**TASK TO COMPLETE:**
Could you return every one of the entries below word for word, leaving nothing out and changing nothing?

**DATA FOR THE TASK:**
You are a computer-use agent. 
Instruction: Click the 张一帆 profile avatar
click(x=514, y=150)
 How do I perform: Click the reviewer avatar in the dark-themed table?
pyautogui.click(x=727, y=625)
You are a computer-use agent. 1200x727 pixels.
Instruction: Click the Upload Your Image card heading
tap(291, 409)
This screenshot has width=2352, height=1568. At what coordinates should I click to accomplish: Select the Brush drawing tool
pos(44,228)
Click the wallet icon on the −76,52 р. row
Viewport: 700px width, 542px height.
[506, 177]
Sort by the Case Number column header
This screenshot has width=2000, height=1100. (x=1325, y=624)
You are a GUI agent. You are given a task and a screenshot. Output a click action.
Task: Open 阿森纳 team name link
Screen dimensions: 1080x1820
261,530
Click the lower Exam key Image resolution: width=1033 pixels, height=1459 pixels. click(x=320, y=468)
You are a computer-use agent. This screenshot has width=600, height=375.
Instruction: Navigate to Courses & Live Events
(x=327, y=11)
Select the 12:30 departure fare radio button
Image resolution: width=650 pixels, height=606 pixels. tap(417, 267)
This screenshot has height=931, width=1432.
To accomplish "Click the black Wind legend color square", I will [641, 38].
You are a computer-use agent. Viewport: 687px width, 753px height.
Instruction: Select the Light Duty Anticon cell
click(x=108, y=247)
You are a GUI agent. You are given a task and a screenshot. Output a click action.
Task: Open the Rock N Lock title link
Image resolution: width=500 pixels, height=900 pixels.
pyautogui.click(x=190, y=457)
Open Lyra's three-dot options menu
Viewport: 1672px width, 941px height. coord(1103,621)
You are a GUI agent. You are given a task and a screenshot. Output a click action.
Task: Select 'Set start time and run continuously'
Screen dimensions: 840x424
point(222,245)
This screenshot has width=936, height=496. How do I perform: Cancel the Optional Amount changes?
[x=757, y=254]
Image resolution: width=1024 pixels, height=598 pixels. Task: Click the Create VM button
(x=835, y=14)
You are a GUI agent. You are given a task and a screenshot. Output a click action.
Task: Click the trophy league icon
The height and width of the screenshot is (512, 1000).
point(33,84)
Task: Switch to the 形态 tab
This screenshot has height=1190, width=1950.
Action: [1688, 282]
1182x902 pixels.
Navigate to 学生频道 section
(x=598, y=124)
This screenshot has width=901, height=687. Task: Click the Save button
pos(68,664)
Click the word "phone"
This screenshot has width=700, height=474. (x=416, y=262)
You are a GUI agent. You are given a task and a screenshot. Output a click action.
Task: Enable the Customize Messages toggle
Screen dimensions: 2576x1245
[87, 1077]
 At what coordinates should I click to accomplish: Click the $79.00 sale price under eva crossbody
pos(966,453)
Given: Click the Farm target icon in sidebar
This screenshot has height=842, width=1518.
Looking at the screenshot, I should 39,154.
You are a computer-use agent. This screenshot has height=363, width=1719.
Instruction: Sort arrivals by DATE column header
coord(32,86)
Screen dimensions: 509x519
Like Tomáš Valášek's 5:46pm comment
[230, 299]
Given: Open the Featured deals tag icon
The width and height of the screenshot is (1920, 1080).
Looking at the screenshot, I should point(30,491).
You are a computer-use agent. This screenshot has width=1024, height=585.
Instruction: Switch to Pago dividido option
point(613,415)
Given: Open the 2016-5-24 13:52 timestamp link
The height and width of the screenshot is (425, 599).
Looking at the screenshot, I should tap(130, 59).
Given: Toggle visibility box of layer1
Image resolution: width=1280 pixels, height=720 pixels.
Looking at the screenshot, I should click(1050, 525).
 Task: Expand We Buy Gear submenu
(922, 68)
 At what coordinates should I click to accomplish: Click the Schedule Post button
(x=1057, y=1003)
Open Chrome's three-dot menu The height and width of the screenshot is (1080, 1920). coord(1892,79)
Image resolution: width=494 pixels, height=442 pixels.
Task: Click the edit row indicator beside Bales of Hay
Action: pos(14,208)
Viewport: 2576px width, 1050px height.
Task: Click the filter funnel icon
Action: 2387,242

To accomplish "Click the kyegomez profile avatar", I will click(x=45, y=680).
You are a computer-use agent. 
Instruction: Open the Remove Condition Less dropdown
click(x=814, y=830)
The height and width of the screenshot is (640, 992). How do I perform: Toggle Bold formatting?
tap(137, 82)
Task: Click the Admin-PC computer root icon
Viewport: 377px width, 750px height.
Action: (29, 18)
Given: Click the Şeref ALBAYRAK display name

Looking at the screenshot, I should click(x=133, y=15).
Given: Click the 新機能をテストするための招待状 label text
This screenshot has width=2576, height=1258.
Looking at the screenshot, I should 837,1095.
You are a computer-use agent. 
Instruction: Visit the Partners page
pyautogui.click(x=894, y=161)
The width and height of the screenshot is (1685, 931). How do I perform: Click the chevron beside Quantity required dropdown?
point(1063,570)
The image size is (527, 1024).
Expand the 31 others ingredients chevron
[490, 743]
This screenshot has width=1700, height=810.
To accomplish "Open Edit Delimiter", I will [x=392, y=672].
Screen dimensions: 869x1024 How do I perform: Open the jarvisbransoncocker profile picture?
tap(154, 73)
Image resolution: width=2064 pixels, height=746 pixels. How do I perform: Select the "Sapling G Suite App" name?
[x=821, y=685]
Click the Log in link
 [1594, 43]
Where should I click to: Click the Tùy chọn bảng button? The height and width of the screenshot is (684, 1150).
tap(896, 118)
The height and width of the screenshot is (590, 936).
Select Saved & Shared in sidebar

**SOLUTION TO THIS EXERCISE:**
You are a computer-use agent. 
Instruction: Click the 张一帆 profile avatar
click(x=514, y=150)
 How do I perform: Click the reviewer avatar in the dark-themed table?
pyautogui.click(x=727, y=625)
You are a computer-use agent. 1200x727 pixels.
Instruction: Click the Upload Your Image card heading
tap(291, 409)
This screenshot has width=2352, height=1568. At what coordinates should I click to accomplish: Select the Brush drawing tool
pos(44,228)
Click the wallet icon on the −76,52 р. row
Viewport: 700px width, 542px height.
[506, 177]
Sort by the Case Number column header
This screenshot has width=2000, height=1100. (x=1325, y=624)
You are a GUI agent. You are given a task and a screenshot. Output a click action.
Task: Open 阿森纳 team name link
Screen dimensions: 1080x1820
261,530
Click the lower Exam key Image resolution: width=1033 pixels, height=1459 pixels. click(x=320, y=468)
You are a computer-use agent. This screenshot has width=600, height=375.
Instruction: Navigate to Courses & Live Events
(x=327, y=11)
Select the 12:30 departure fare radio button
Image resolution: width=650 pixels, height=606 pixels. tap(417, 267)
This screenshot has height=931, width=1432.
To accomplish "Click the black Wind legend color square", I will [641, 38].
You are a computer-use agent. Viewport: 687px width, 753px height.
Instruction: Select the Light Duty Anticon cell
click(x=108, y=247)
You are a GUI agent. You are given a task and a screenshot. Output a click action.
Task: Open the Rock N Lock title link
Image resolution: width=500 pixels, height=900 pixels.
pyautogui.click(x=190, y=457)
Open Lyra's three-dot options menu
Viewport: 1672px width, 941px height. coord(1103,621)
You are a GUI agent. You are given a task and a screenshot. Output a click action.
Task: Select 'Set start time and run continuously'
Screen dimensions: 840x424
point(222,245)
This screenshot has width=936, height=496. How do I perform: Cancel the Optional Amount changes?
[x=757, y=254]
Image resolution: width=1024 pixels, height=598 pixels. Task: Click the Create VM button
(x=835, y=14)
You are a GUI agent. You are given a task and a screenshot. Output a click action.
Task: Click the trophy league icon
The height and width of the screenshot is (512, 1000).
point(33,84)
Task: Switch to the 形态 tab
This screenshot has height=1190, width=1950.
Action: [1688, 282]
1182x902 pixels.
Navigate to 学生频道 section
(x=598, y=124)
This screenshot has width=901, height=687. Task: Click the Save button
pos(68,664)
Click the word "phone"
This screenshot has width=700, height=474. (x=416, y=262)
You are a GUI agent. You are given a task and a screenshot. Output a click action.
Task: Enable the Customize Messages toggle
Screen dimensions: 2576x1245
[87, 1077]
 At what coordinates should I click to accomplish: Click the $79.00 sale price under eva crossbody
pos(966,453)
Given: Click the Farm target icon in sidebar
This screenshot has height=842, width=1518.
Looking at the screenshot, I should 39,154.
You are a computer-use agent. This screenshot has height=363, width=1719.
Instruction: Sort arrivals by DATE column header
coord(32,86)
Screen dimensions: 509x519
Like Tomáš Valášek's 5:46pm comment
[230, 299]
Given: Open the Featured deals tag icon
The width and height of the screenshot is (1920, 1080).
Looking at the screenshot, I should point(30,491).
You are a computer-use agent. This screenshot has width=1024, height=585.
Instruction: Switch to Pago dividido option
point(613,415)
Given: Open the 2016-5-24 13:52 timestamp link
The height and width of the screenshot is (425, 599).
Looking at the screenshot, I should tap(130, 59).
Given: Toggle visibility box of layer1
Image resolution: width=1280 pixels, height=720 pixels.
Looking at the screenshot, I should click(1050, 525).
 Task: Expand We Buy Gear submenu
(922, 68)
 At what coordinates should I click to accomplish: Click the Schedule Post button
(x=1057, y=1003)
Open Chrome's three-dot menu The height and width of the screenshot is (1080, 1920). coord(1892,79)
Image resolution: width=494 pixels, height=442 pixels.
Task: Click the edit row indicator beside Bales of Hay
Action: pos(14,208)
Viewport: 2576px width, 1050px height.
Task: Click the filter funnel icon
Action: 2387,242

To accomplish "Click the kyegomez profile avatar", I will click(x=45, y=680).
You are a computer-use agent. 
Instruction: Open the Remove Condition Less dropdown
click(x=814, y=830)
The height and width of the screenshot is (640, 992). How do I perform: Toggle Bold formatting?
tap(137, 82)
Task: Click the Admin-PC computer root icon
Viewport: 377px width, 750px height.
Action: (29, 18)
Given: Click the Şeref ALBAYRAK display name

Looking at the screenshot, I should click(x=133, y=15).
Given: Click the 新機能をテストするための招待状 label text
This screenshot has width=2576, height=1258.
Looking at the screenshot, I should 837,1095.
You are a computer-use agent. 
Instruction: Visit the Partners page
pyautogui.click(x=894, y=161)
The width and height of the screenshot is (1685, 931). How do I perform: Click the chevron beside Quantity required dropdown?
point(1063,570)
The image size is (527, 1024).
Expand the 31 others ingredients chevron
[490, 743]
This screenshot has width=1700, height=810.
To accomplish "Open Edit Delimiter", I will [x=392, y=672].
Screen dimensions: 869x1024 How do I perform: Open the jarvisbransoncocker profile picture?
tap(154, 73)
Image resolution: width=2064 pixels, height=746 pixels. How do I perform: Select the "Sapling G Suite App" name?
[x=821, y=685]
Click the Log in link
 [1594, 43]
Where should I click to: Click the Tùy chọn bảng button? The height and width of the screenshot is (684, 1150).
tap(896, 118)
The height and width of the screenshot is (590, 936).
Select Saved & Shared in sidebar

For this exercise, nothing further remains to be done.